No doubt Accel was attracted to the startup’s technology, which promises to dramatically simplify the protection of sensitive files across popular cloud applications and mobile devices. As services like Dropbox and Box become increasingly ubiquitous and more employees use them to share files with each other and people outside their companies, businesses in particular need a better way to manage and protect that data. Sookasa, a cloud-based offering, says it make the process of encryption so easy that even a sole practitioner can get up and running as easily as he or she can sign up for Dropbox itself.
Yet Sookasa is interesting for another reason. In addition to cofounders Madan Gopal and Chandra Shetty — both senior engineers from Cisco, formerly — Sookasa’s founders are a father and son who serve as CTO and CEO, respectively. Israel Cidon was long a professor at Technion in Israel; he also founded four prior companies, including Actona Technologies, acquired in 2004 by Cisco. Asaf Cidon, a PhD candidate at Stanford, spent a year working in R&D at Google after spending three years in the intelligence section of the Israel Defense Forces.
Asaf Cidon talked with StrictlyVC the other day about the company and what it’s like to work with his dad.
You want to allow professionals in regulated industries, like health care, finance and legal, to use their favorite cloud services in a secure way.

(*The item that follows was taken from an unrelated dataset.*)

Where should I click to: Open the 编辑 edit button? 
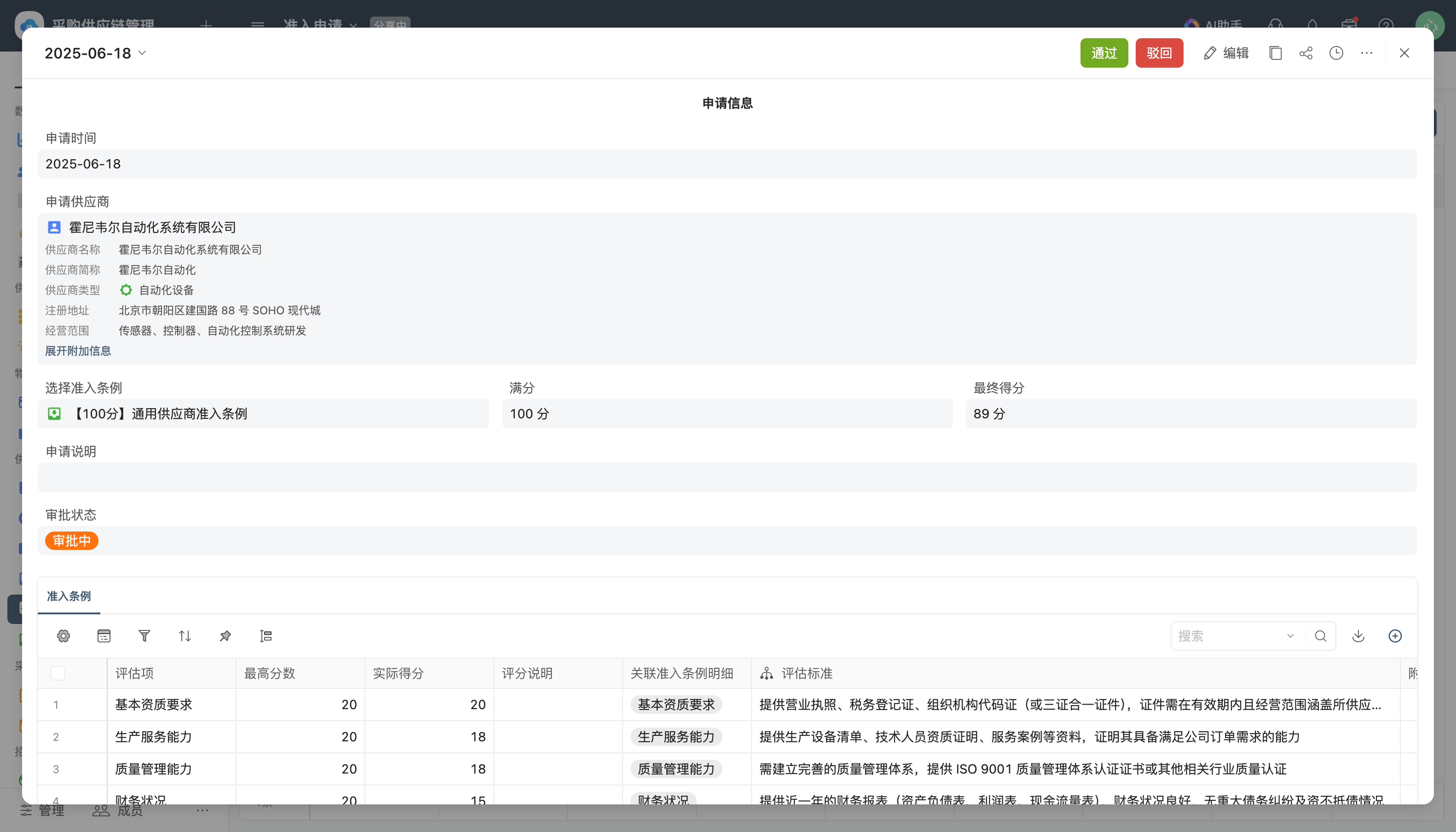[1226, 53]
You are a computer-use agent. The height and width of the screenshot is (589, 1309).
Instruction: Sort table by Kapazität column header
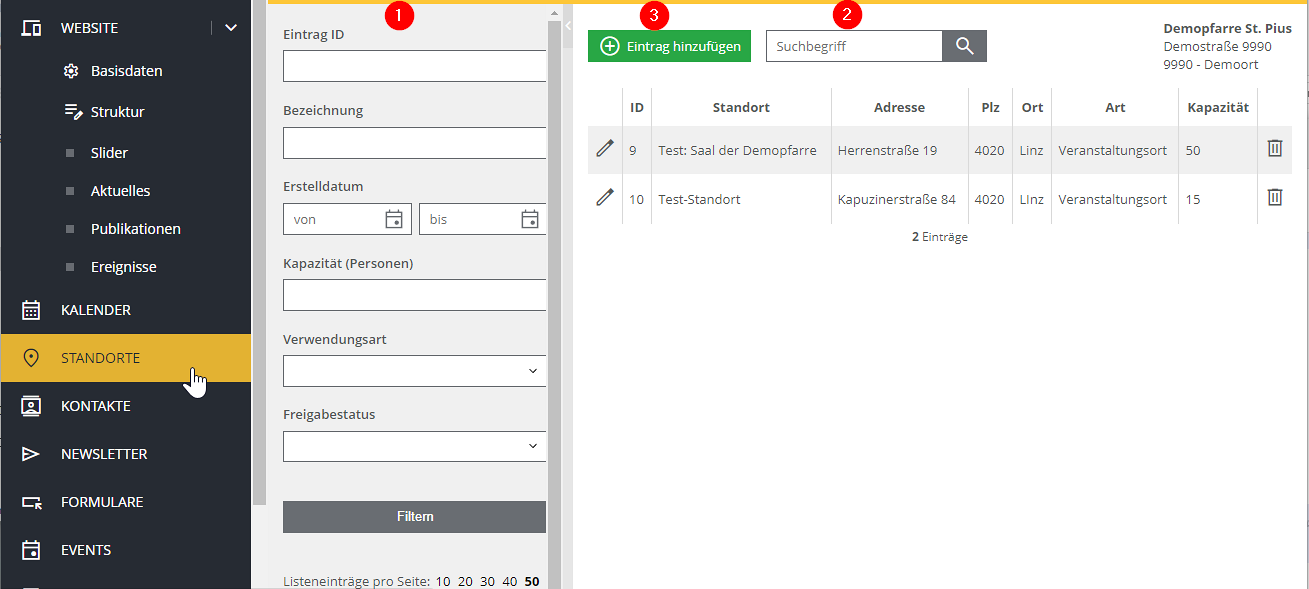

How is your service different from what already exists?
The issue with other types of solutions is that they’re only good as long as you’re accessing the cloud through a company computer or company network. If you’re sharing with someone outside of company, they can’t access the files. We encrypt files anywhere they go.
What was the impetus for the company?
Dad and I are both geeks who’ve been mucking around for years on crazy ideas and we were [storing] a lot of our documents on Dropbox. And we asked ourselves: Where is our data? Where are all the copies of these files and who can access them? What we found was those are really hard questions to answer. These services keep a lot of different copies and it isn’t clear who can access them. It’s an interesting problem to address for consumers, but even more so for businesses, where you can get fined $5 million for a HIPAA breach, for example.
Not many entrepreneurs launch companies with their fathers. What it’s like?
There probably aren’t many cases where founders have started a tech business with family members — though Mendel Rosenblum cofounded VMWare with his wife [Diane Greene], which is an even more precarious situation. [Laughs.] My dad and I really get along, though. We’re also very different. He’s a professor who’s really interested in hard problems; he’ll obsess for a week over [some aspect of] encryption architecture. I love the business side and how we find the right business positioning and sales, which I didn’t always know I would.
You raised $5 million in Series A funding in August, after raising $1.7 million in seed funding in 2012. Why announce it now?
First, we had to go through extensive security and HIPAA audits by [the audit firm] Praetorian, to [ensure we meet all the technical safeguard requirements]. We also wanted to wait until the product was simple enough for the public to use. We have customers, but an encryption product isn’t necessarily easy to explain to a doctor or nurse or even a lawyer. Now the product is in a state where you put your folder in Dropbox and it’s encrypted, it’s done. You don’t even know it’s there.
For inquiring minds, will be you be in the market for more funding this year?
We’re not right now looking for a Series B, but we’ll need funding to expand. We’ll probably need inside sales [staff] pretty soon. With our ambitions, we’ll be going through at least one more round — to put it mildly.